Is your hospital competent enough to be studying this?
Do you prefer your hospital incompetence NOT KNOWING? OR NOT DOING?
A Systematic Review of the Efficacy and Safety of Tenecteplase Versus Alteplase in Acute Ischemic Stroke: A Time to Pass the Torch
Stroke: Vascular and Interventional Neurology
Abstract
Alteplase,
a biosynthetic form of human tissue‐type plasminogen activator, is Food
and Drug Administration‐approved for the treatment of acute ischemic
stroke and currently the standard of care for thrombolytic therapy.

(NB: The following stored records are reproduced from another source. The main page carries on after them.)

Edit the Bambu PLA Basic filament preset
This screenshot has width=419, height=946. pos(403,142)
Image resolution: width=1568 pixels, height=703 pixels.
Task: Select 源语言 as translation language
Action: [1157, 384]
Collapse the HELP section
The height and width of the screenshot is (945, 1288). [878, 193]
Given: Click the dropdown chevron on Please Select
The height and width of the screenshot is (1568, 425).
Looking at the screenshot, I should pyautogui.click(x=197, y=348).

Tenecteplase, a modified form of alteplase using recombinant technology,
has several pharmacological advantages over alteplase, including longer
half‐life, higher fibrin specificity, and greater resistance to
plasminogen activator inhibitor‐1. Additionally, tenecteplase is given
as a single bolus administration compared to the bolus plus 1‐hour
continuous infusion of alteplase. Given these pharmacologic and
logistical differences along with studies demonstrating noninferiority
compared with alteplase, tenecteplase has become an alternative
thrombolytic for the management of acute ischemic stroke. There is a
growing body of evidence that suggests tenecteplase is a safe and
effective alternative to alteplase. This systematic review evaluates the
available literature for the use of tenecteplase in acute ischemic
stroke and provides relevant discussion regarding role in therapy,
therapeutic strategies, and areas requiring further research.